Emerging growth company ☒
If an emerging growth company, indicate by check mark if the registrant has elected not to use the extended transition period for complying with any new or revised financial accounting standards provided pursuant to Section 13(a) of the Exchange Act.
Item 1.01. Entry Into A Material Definitive Agreement
On July 12, 2023 SEATech Ventures Corp. (the “Company”) entered into an acquisition agreement (the “Agreement”) with Lee Wai Mun, Tai Kau @ Tai Fah Chong, Wong Tien Erl, Lee Han Cien, Lee Wai Chun, Eik Chu Yew, Wong Po Leng and Tok Kai Weei (the “Vendors”), shareholders of Just Supply Chain Limited (“JSCL”).
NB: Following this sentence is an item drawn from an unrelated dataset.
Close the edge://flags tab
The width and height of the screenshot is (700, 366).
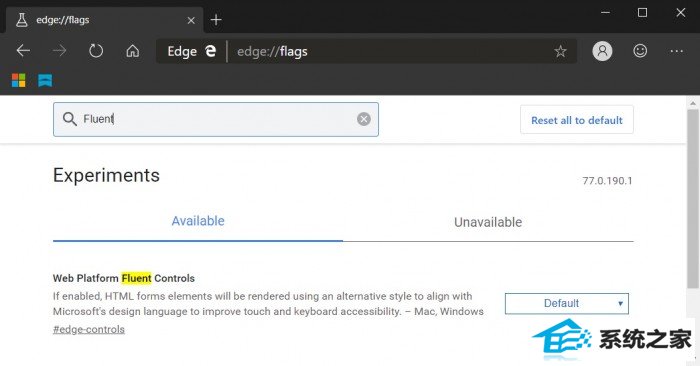point(191,20)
Pursuant to the Agreement, the Vendors have agreed to sell to the Company an 100% equity stake in JSCL in consideration of a new issuance of 21,831,660 restricted shares of the Company’s common stock at $0.80 per share. The consideration was derived from an agreed valuation of JSCL at $17,465,328.
The preceding description of the Acquisition Agreement does not purport to be complete and is qualified in its entirety by reference to the Acquisition Agreement, which is filed as Exhibit 10.1 to this report and incorporated herein by reference.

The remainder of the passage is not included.